Shown are Kaplan–Meier curves for post hoc, exploratory 3-year OS, defined according to the RECIST v1.1, and assessed by blinded-independent central review. Tick marks indicate censored observations, and vertical dotted lines indicate the times of landmark OS analyses. The intention-to-treat population included all patients who underwent randomisation. Data cut-off for 3-year OS was January 31, 2019, and median follow-up was 33.3 months. Adapted from Gray et al.34 Copyright (2019), with permission from Elsevier.
As of the time of the final data cut-off for OS (safety data were not collected at the post hoc analysis), adverse events (AEs) of any cause and grade were reported in slightly more patients who received durvalumab than placebo (96.8% vs. 94.9%, respectively), and similarly there was a difference in grade 3 or 4 AEs between treatment arms (30.5% vs. 26.1%).34 The most common grade 3 or 4 AE was pneumonia in both cohorts occurring in 4.4% of patients in the durvalumab arm and 3.8% in the placebo arm. Of the 15.4% of patients in the durvalumab arm and 9.8% of patients in the placebo arm who discontinued treatment, the commonest reason was pneumonitis (4.8% vs. 2.6%, respectively). Both radiation pneumonitis and pneumonitis due to other causes (expected following cCRT) were higher in patients who received durvalumab; however, grade 3 or 4 toxicity were both infrequent and similar in each treatment arm. As expected, there were higher numbers of patients reporting immune-related AEs of any grade in the durvalumab arm; however, this was in the range that would be expected from other studies using immune-checkpoint inhibitors.8,12,34
The design of the PACIFIC trial had a number of limitations, including the wide range of chemotherapy regimens permitted for cCRT (including platinum with etoposide, vinblastine, vinorelbine, paclitaxel, docetaxel or pemetrexed).

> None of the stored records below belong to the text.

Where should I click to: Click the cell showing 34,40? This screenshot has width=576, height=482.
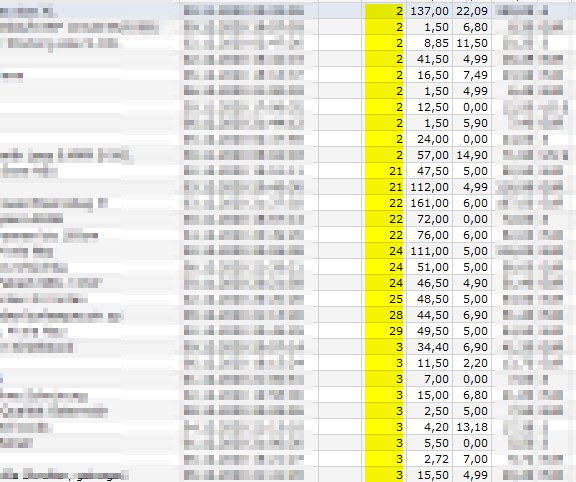429,347
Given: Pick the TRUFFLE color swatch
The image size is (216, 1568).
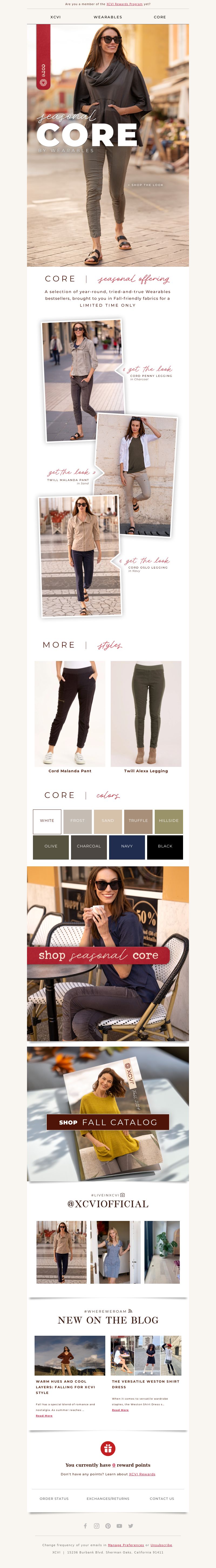Looking at the screenshot, I should pos(139,821).
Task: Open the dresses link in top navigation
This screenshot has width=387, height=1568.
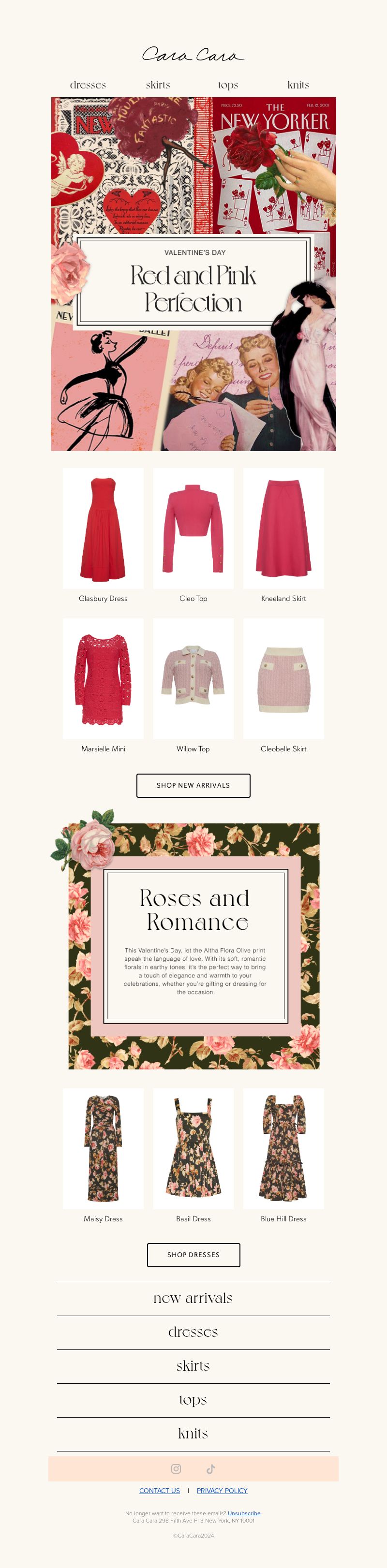Action: (x=88, y=85)
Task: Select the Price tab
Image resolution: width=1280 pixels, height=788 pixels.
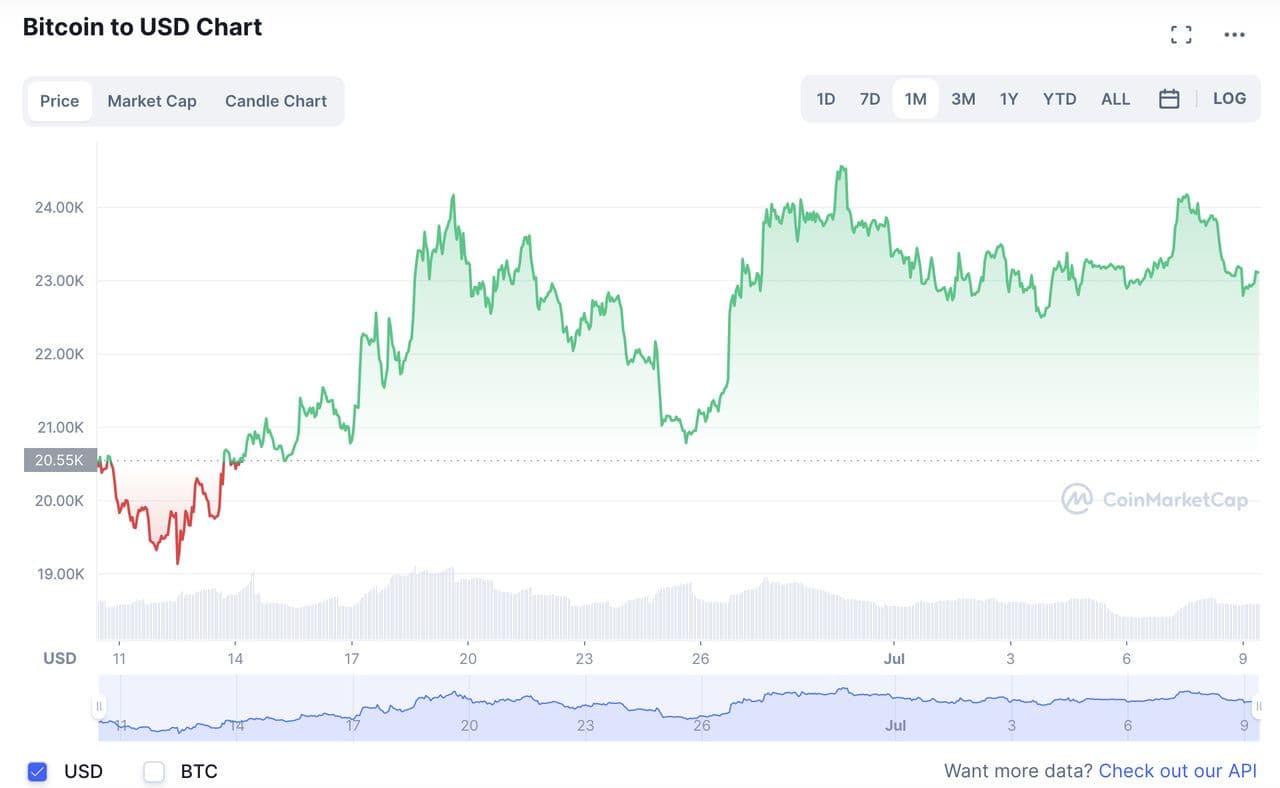Action: coord(60,101)
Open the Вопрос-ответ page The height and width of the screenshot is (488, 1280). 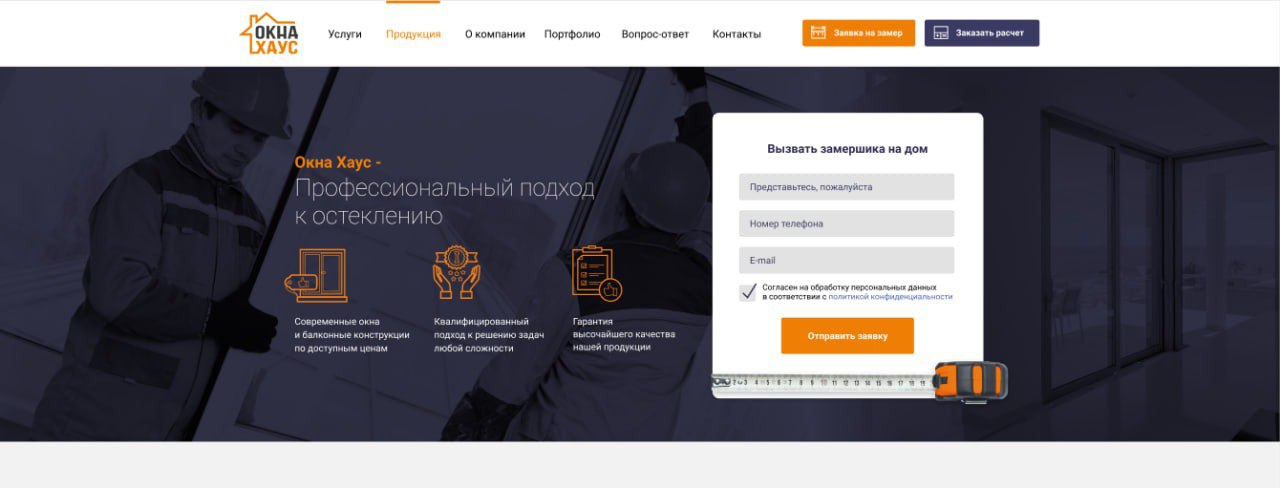pos(655,34)
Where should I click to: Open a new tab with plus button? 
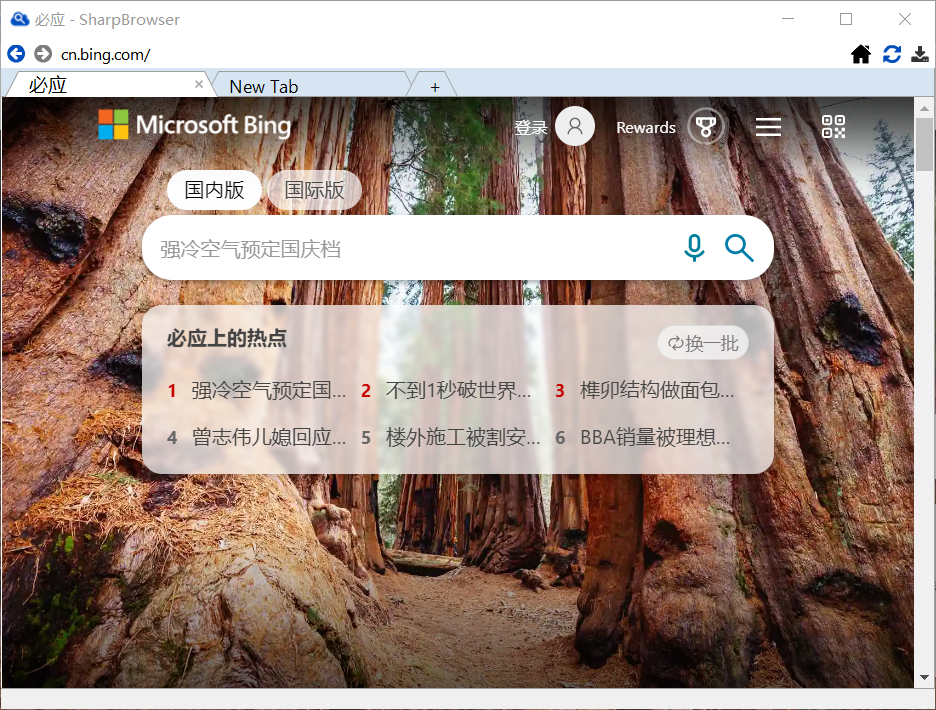pyautogui.click(x=434, y=87)
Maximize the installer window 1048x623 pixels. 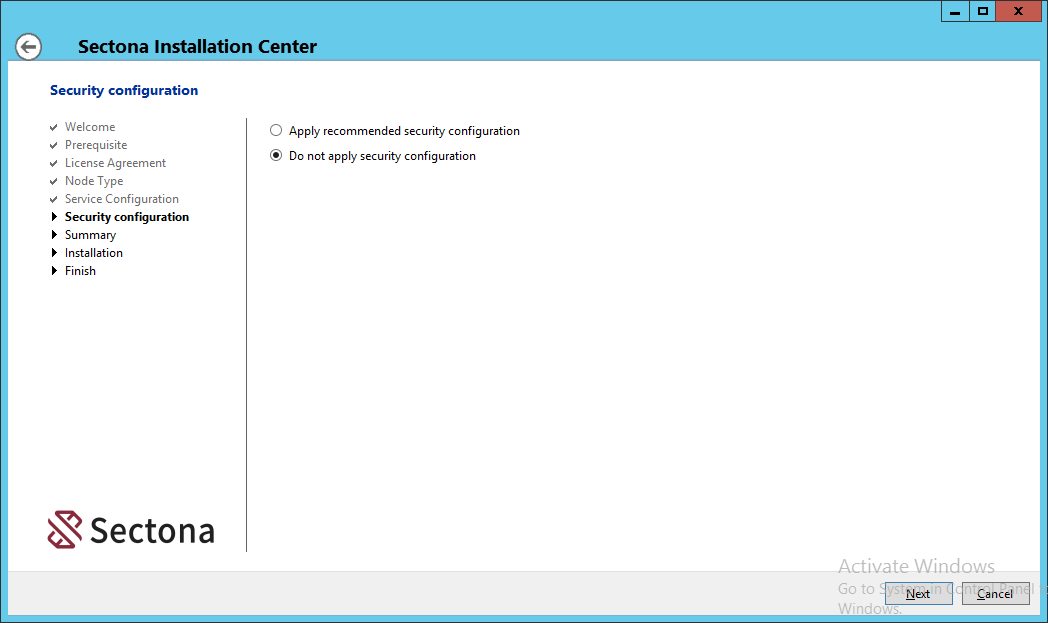pos(983,11)
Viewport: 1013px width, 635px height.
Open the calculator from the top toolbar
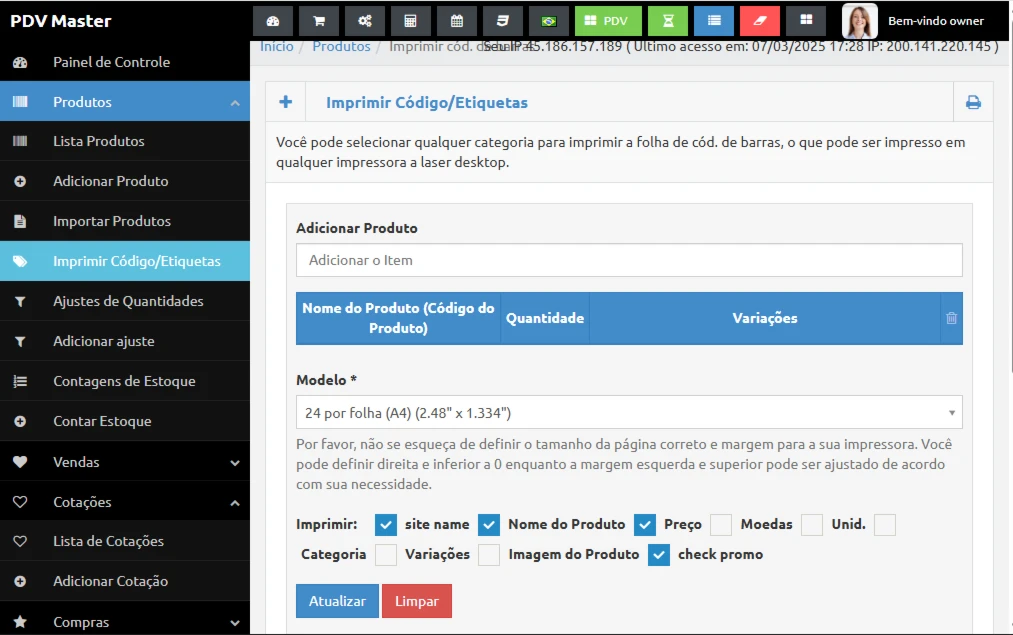point(411,21)
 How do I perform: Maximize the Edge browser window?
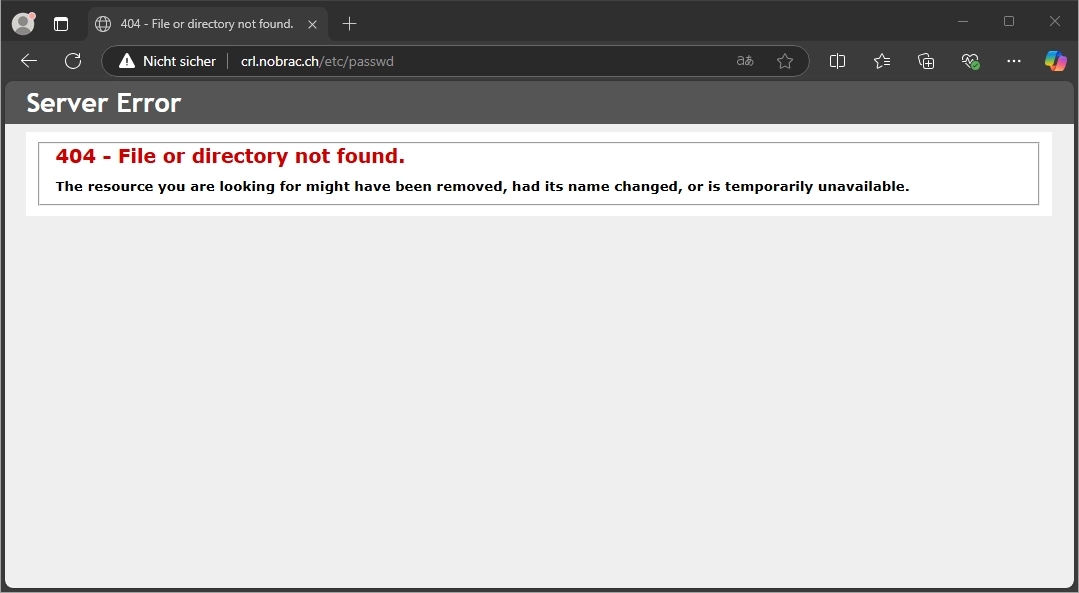click(x=1009, y=21)
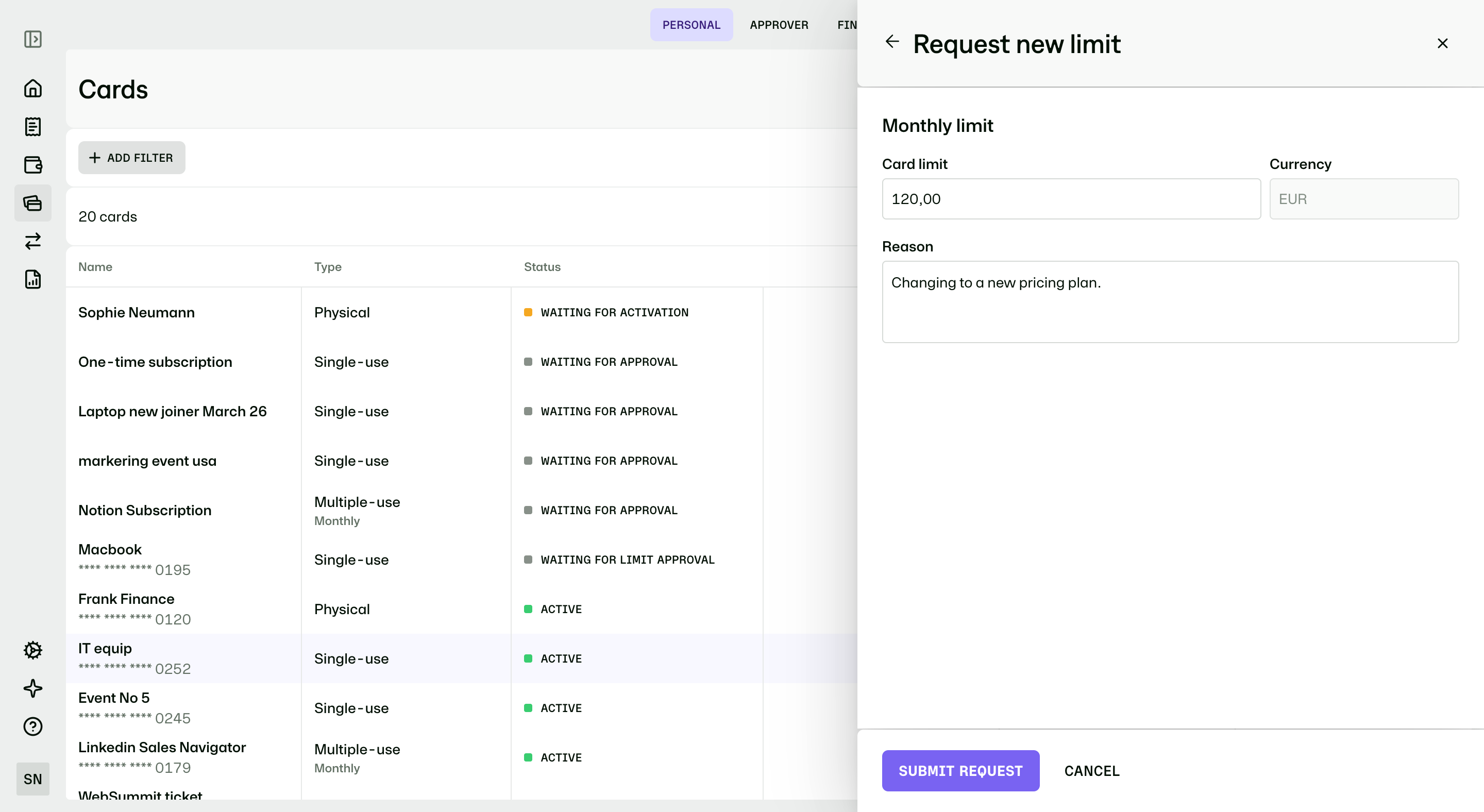
Task: Open the receipts list icon in sidebar
Action: click(x=33, y=127)
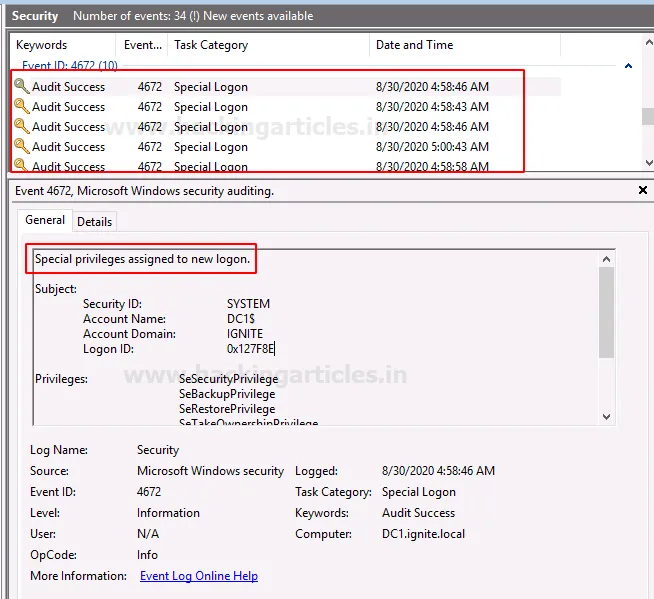Screen dimensions: 654x599
Task: Select the Special Logon event at 5:00:43 AM
Action: pyautogui.click(x=210, y=147)
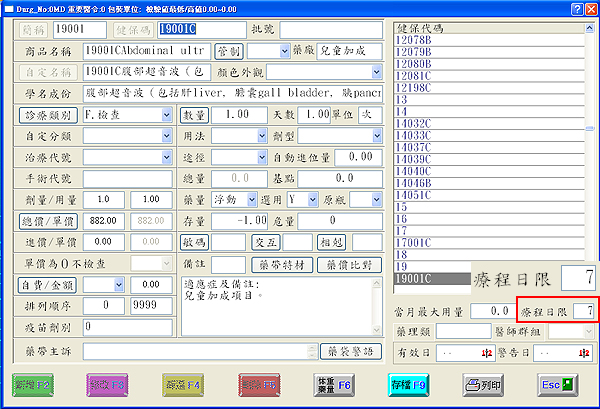This screenshot has height=409, width=600.
Task: Click the purple 修改 F3 button
Action: coord(108,384)
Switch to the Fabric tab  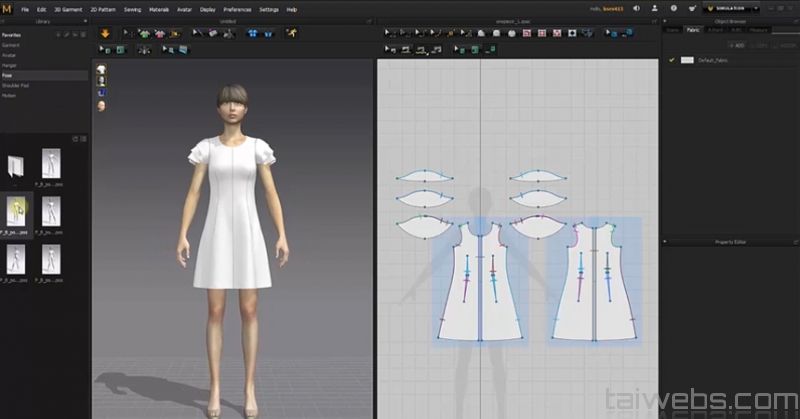[x=691, y=30]
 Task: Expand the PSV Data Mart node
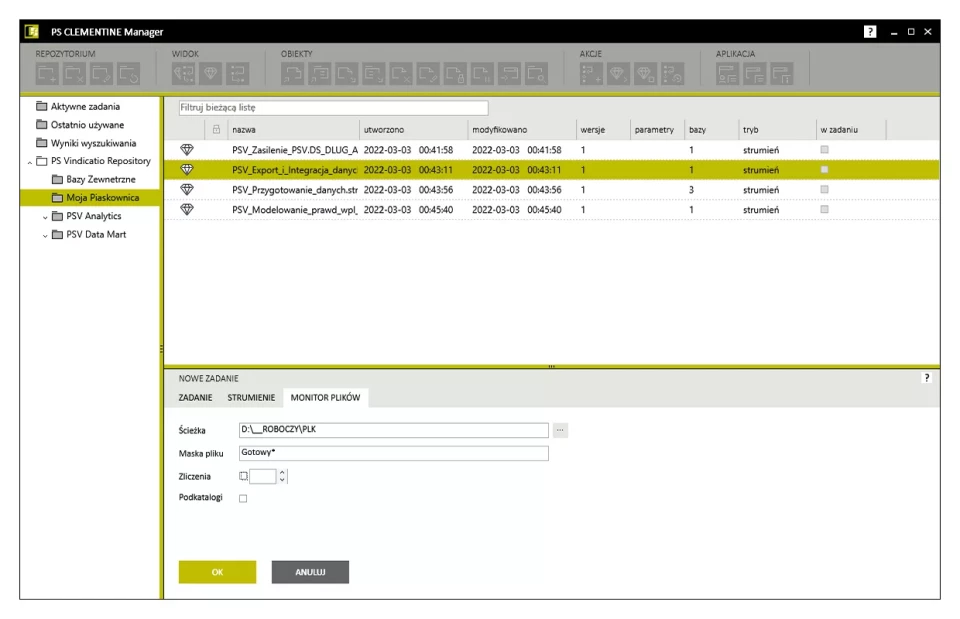pos(46,235)
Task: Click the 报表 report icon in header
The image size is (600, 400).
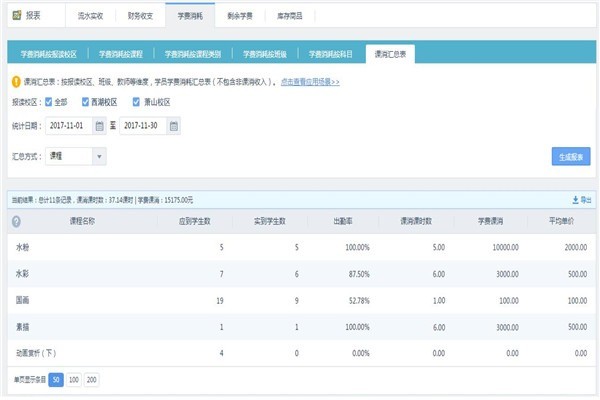Action: pos(14,16)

Although this range of regimens reflects clinical practice, it may contribute to difficulties in interpreting the study data. In addition, patients were eligible for randomisation into the study between 1 and 42 days following completion of cCRT (allowing for resolution of acute toxic effects associated with cCRT). This is a different approach to other historical randomised studies exploring experimental approaches with cCRT. In the comparable patient population of the RTOG 0617 trial, PFS in the control cCRT group was 11.8 months (from initiation of CRT), and in the START trial, PFS in the control group was 8.4 months (from completion of CRT).27,36 However, in the PACIFIC study, PFS was measured from the time of randomisation that could occur up to 42 days after completion of cCRT. Factoring in these variabilities in trial design, the PACIFIC control group behaved similarly to control groups in these previous Phase 3 trials.37 In addition, patients had to have stable disease following completion of cCRT to be eligible for randomisation into the PACIFIC trial. Of 983 patients who were enrolled, 270 were not randomised, of which 225 did not meet study criteria for inclusion. The reasons behind exclusion from randomisation in this group remain unclear.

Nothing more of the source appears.